Effect of the Appointment

¶ 10 We conclude that Erie’s appointment of the Director was in effect until after the suit was filed and served, and was a consent to general jurisdiction over Erie.4

¶ 11 Arizona’s registration statute provides for an irrevocable appointment of the director of insurance for service of process which remains in effect “as long as there is in force in this state any contract made by the insurer or obligations arising therefrom.” A.R.S. § 20-221(A).5 Erie’s power of attor*212ney is different than the statute, providing the appointment:

shall continue so long as any of its liability remains outstanding in said State, and that its removal from said State or dissolution shall not take away or impair the right to commence any action or legal proceeding against it, in the manner herein provided, upon a liability previously incurred.

Service on the director is the only way to serve a foreign insurer and is just as effective as if there was personal service on the insurer within the state. A.R.S. § 20-221(B); Ariz. R. Civ. P. 4.2(a).

¶ 12 As written, Erie’s irrevocable power of attorney has two key elements. First, it provides the appointment shall remain in effect “so long as any of its liability remains outstanding” in Arizona. Second, it provides that even if it removes from Arizona, the appointment “shall not ... impair the right to commence any action ... against it, in the manner herein provided, upon a liability previously incurred.”
◆ ◆ ◆
» Prompt A: For each statement about the excerpt on Erie's appointment, answer yes or no according to whether it agrees with the text, and quote the deciding words. (i) Under the Arizona statute, the appointment stays in effect as long as any contract made by the insurer is in force in the state. (ii) Service on the director is one of several ways to serve a foreign insurer. (iii) Erie's irrevocable power of attorney has three key elements.
» Prompt B: Turn the paragraph of the excerpt on Erie's appointment that opens "As written, Erie’s irrevocable power of attorney" into a short list that keeps its main facts.
» Prompt C: Reproduce the excerpt on Erie's appointment word for word, beginning at the words "Service on the director" and stopping after the words "Civ. P. 4.2(a).".
Rely only on the excerpt on Erie's appointment itself.

» Dataset:
◆ ◆ ◆
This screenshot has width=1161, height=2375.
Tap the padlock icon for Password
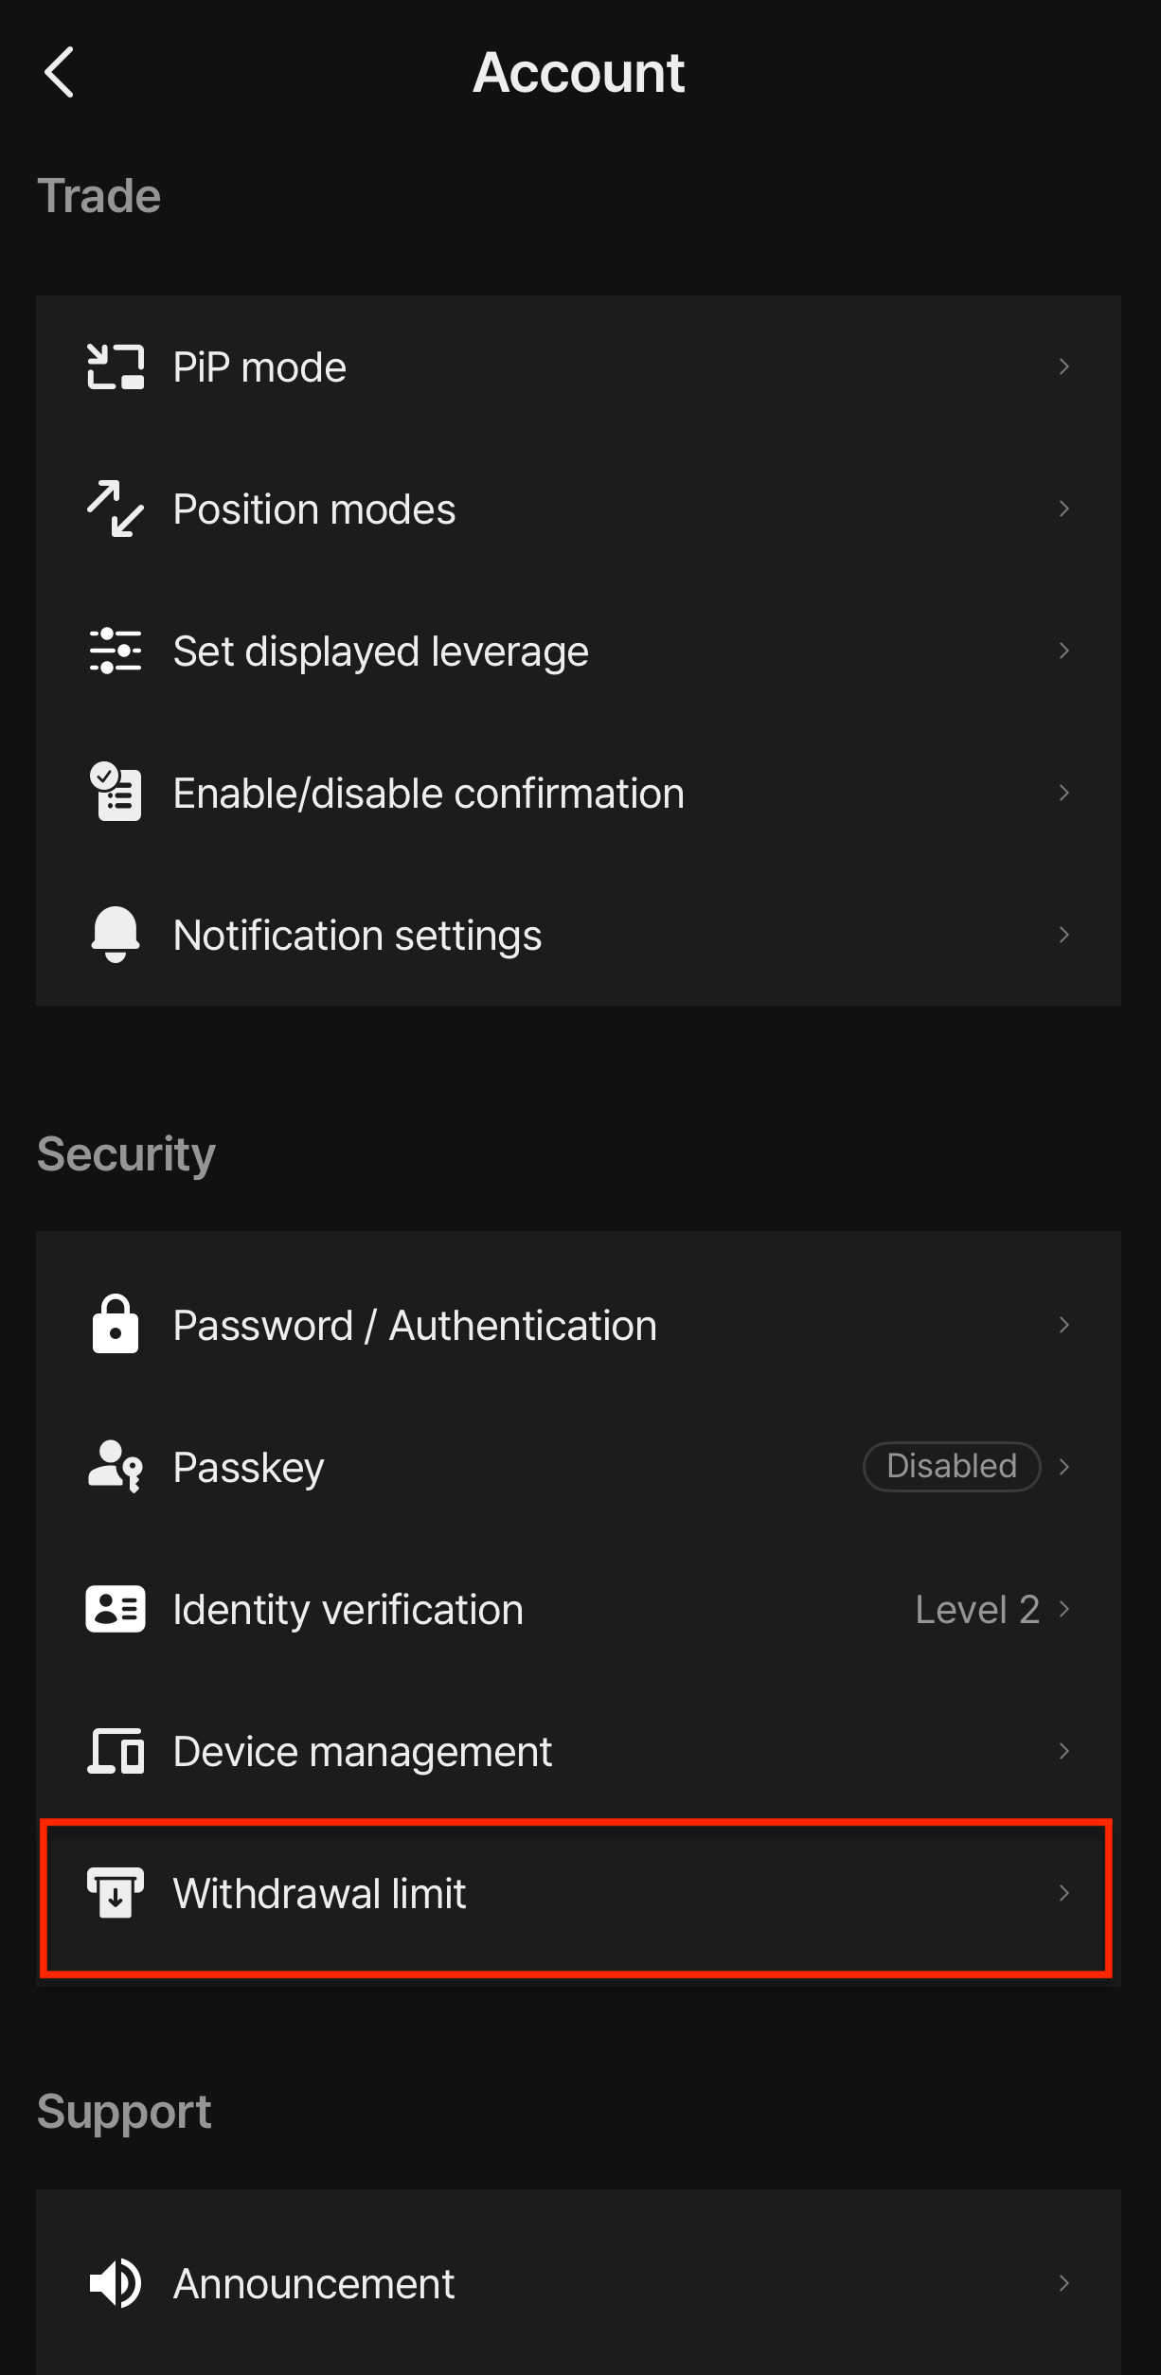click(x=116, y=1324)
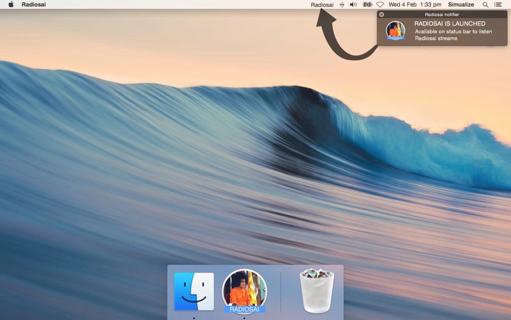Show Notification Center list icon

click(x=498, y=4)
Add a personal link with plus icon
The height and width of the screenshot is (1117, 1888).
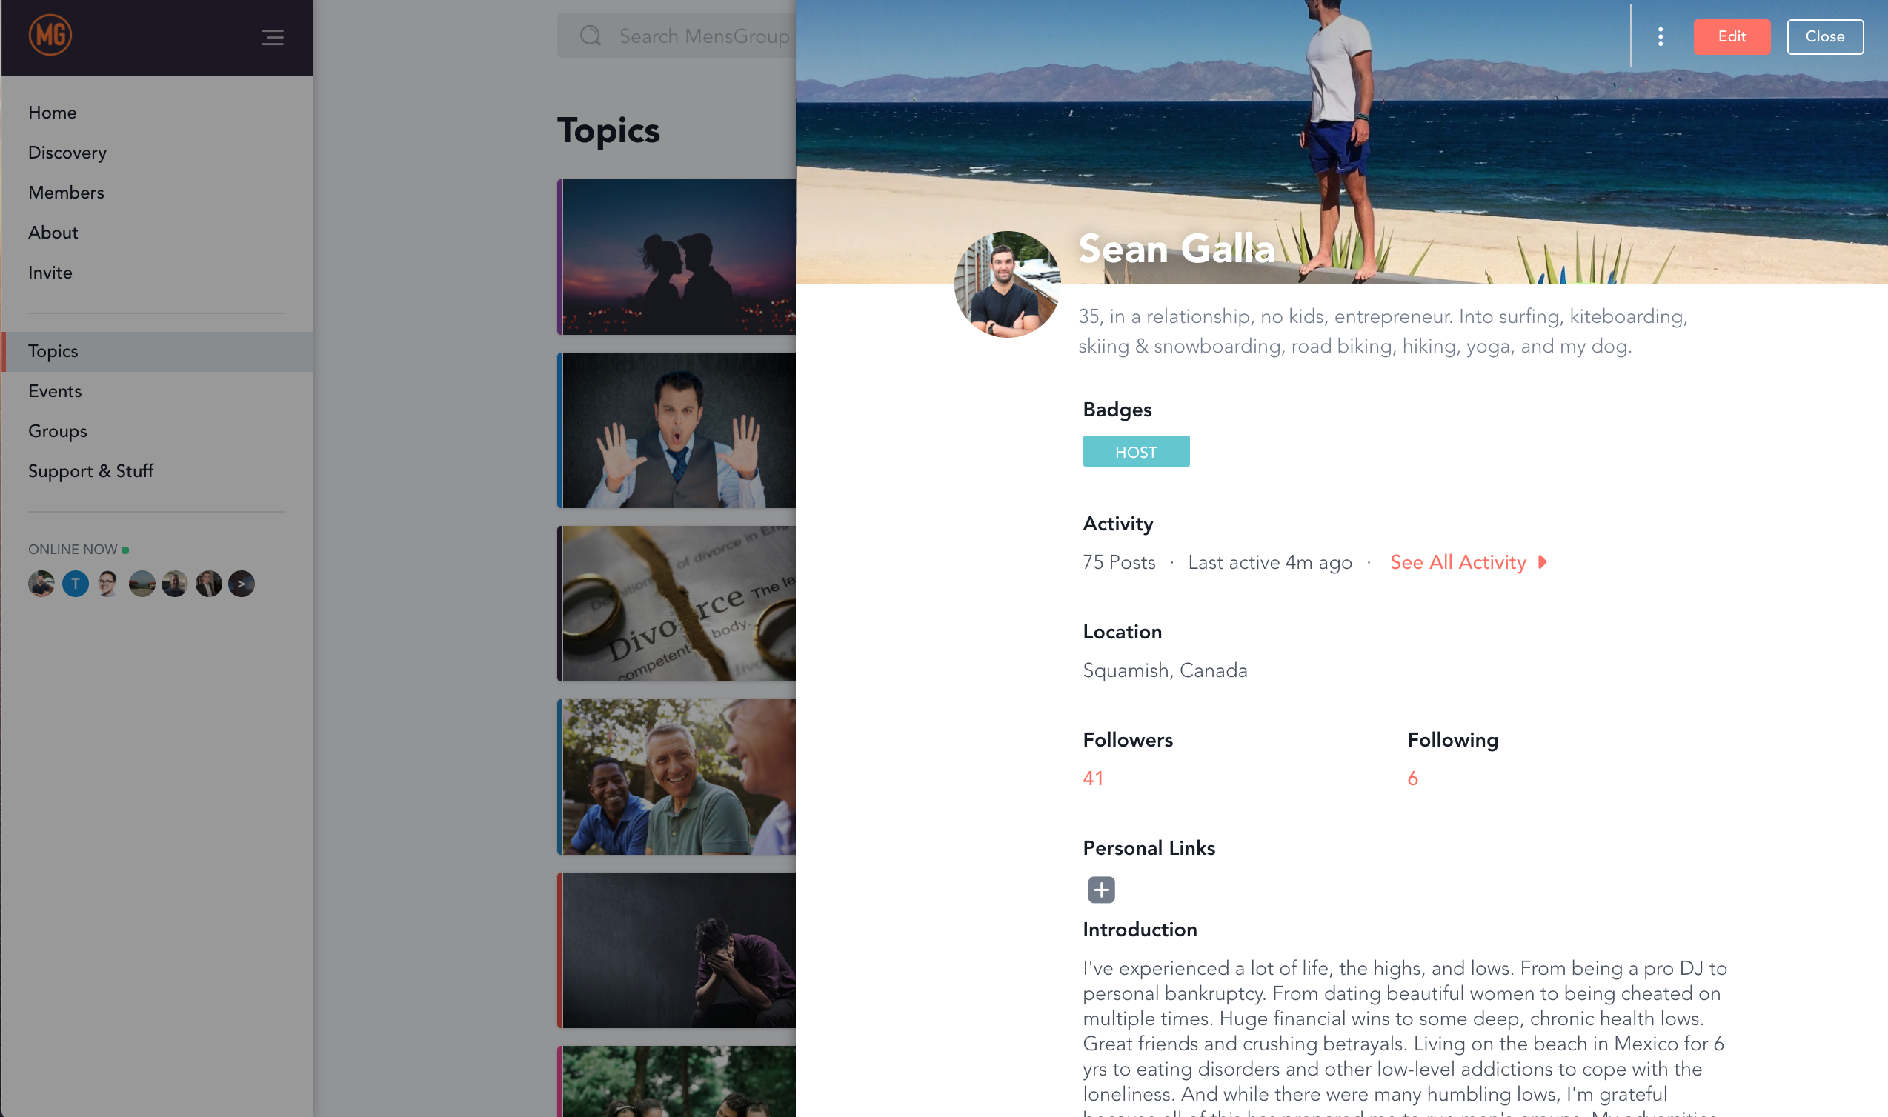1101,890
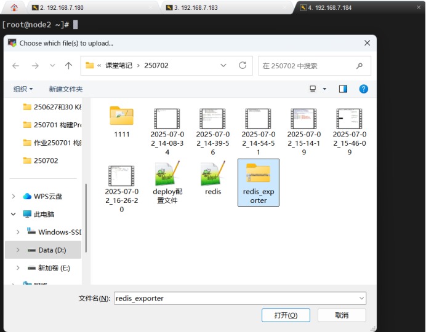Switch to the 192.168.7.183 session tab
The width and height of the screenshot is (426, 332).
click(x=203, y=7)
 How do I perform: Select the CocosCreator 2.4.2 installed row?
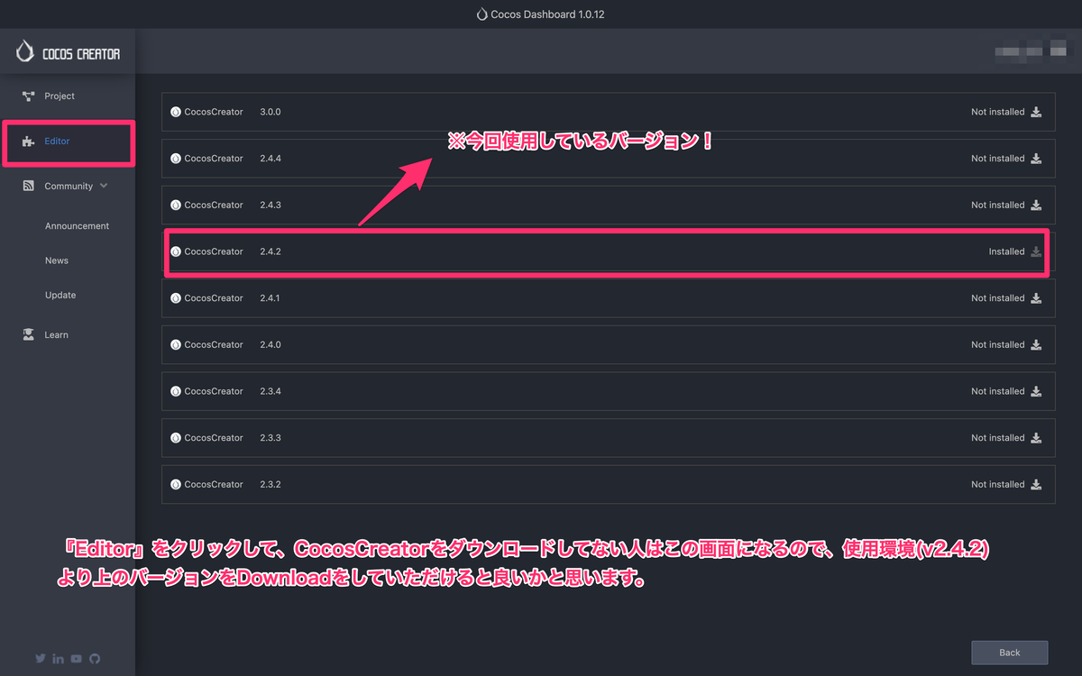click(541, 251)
◆ ◆ ◆
» Written solution A:
(i) Yes: "as long as there is in force in this state any contract made by the insurer or obligations arising therefrom."
(ii) No: "Service on the director is the only way to serve a foreign insurer"
(iii) No: "Erie’s irrevocable power of attorney has two key elements."

» Written solution B:
- Erie's irrevocable power of attorney has two key elements.
- First, the appointment stays in effect as long as any of Erie's liability remains outstanding in Arizona.
- Second, if Erie removes from Arizona, the appointment does not impair the right to bring an action against it, in the manner provided, on a liability previously incurred.

» Written solution C:
Service on the director is the only way to serve a foreign insurer and is just as effective as if there was personal service on the insurer within the state. A.R.S. § 20-221(B); Ariz. R. Civ. P. 4.2(a).